◆ Data supplied

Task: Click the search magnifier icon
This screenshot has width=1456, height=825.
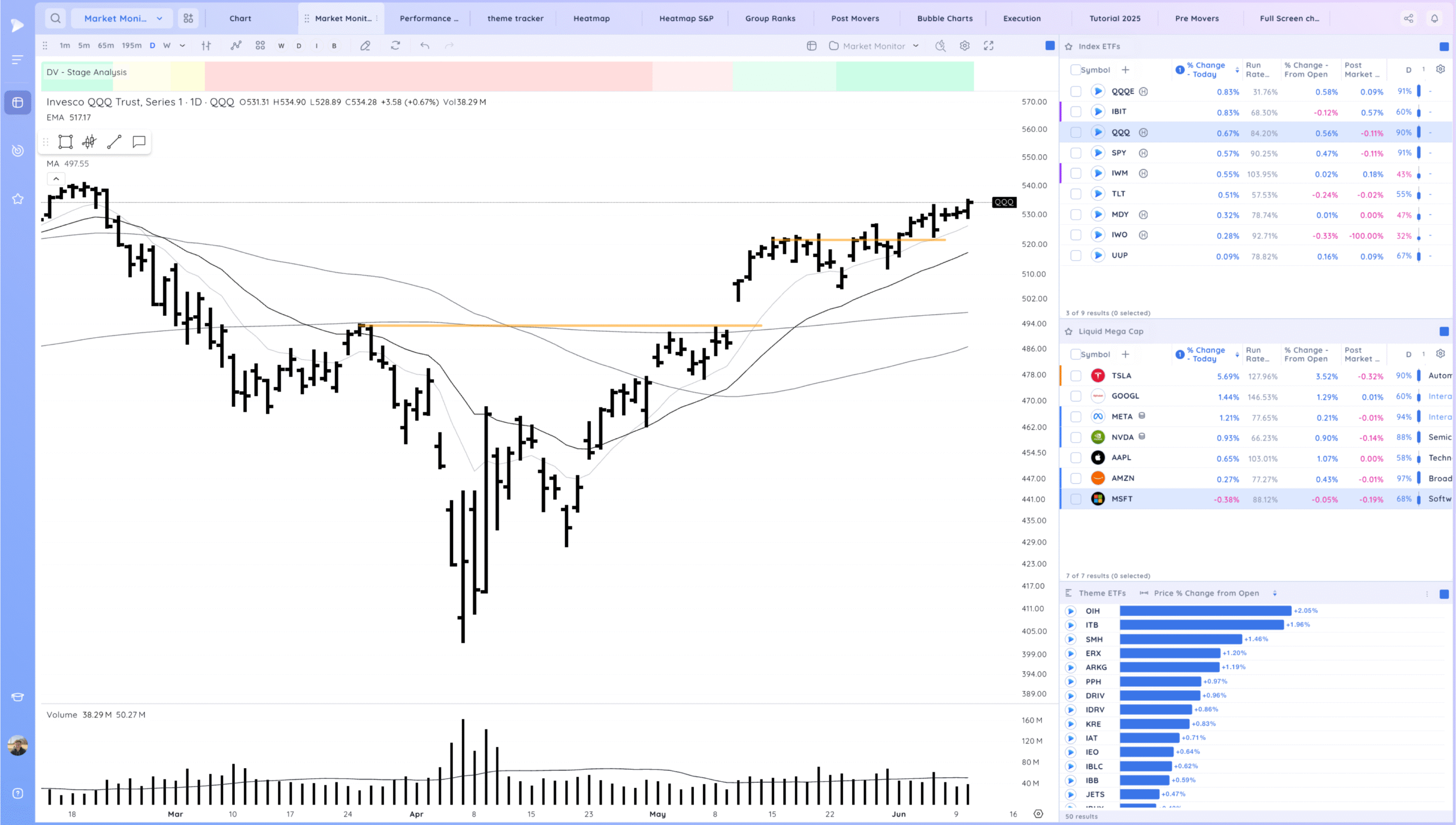Action: (x=55, y=18)
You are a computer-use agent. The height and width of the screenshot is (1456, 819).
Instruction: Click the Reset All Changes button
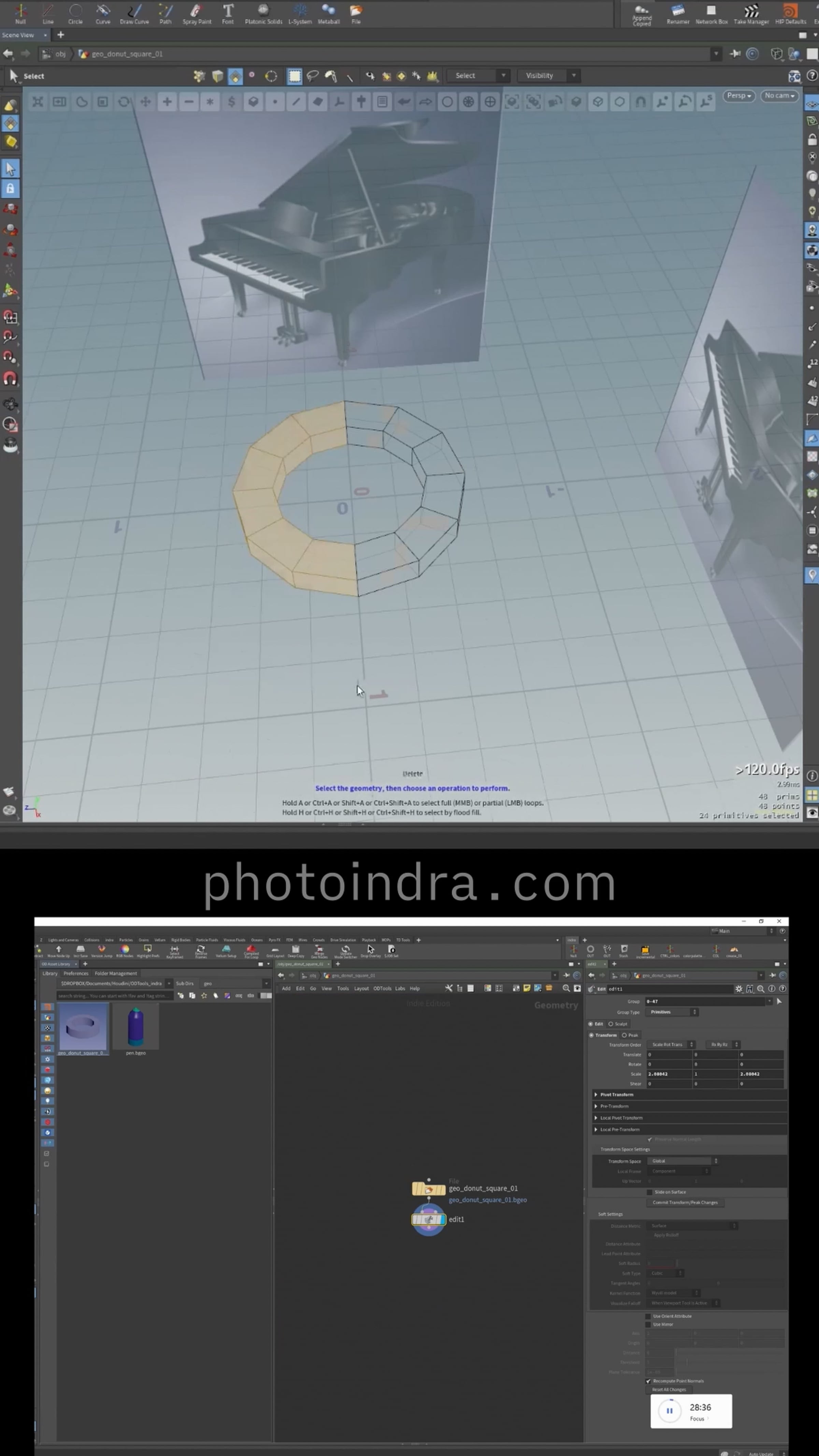pos(669,1389)
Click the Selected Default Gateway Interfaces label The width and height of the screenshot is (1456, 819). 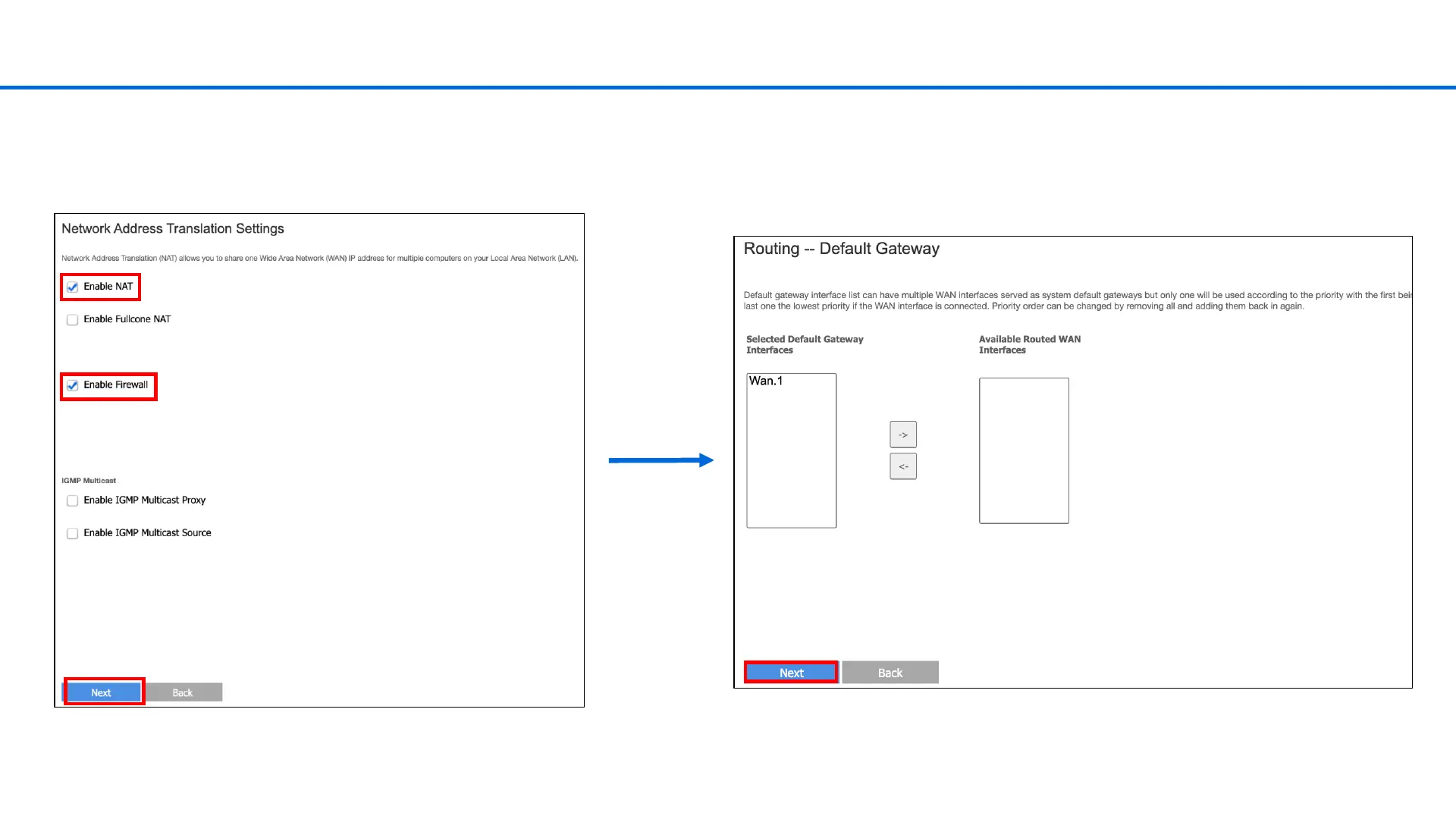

◆ Instructions for the task
From the first record to the last, print everything again exactly, without pictures.

◆ Worked solution
Task: Click the search magnifier icon
This screenshot has width=1456, height=825.
Action: (x=55, y=18)
You are a computer-use agent. The height and width of the screenshot is (1456, 819).
Instruction: Click the Reset All Changes button
pos(669,1389)
Click the Selected Default Gateway Interfaces label The width and height of the screenshot is (1456, 819). 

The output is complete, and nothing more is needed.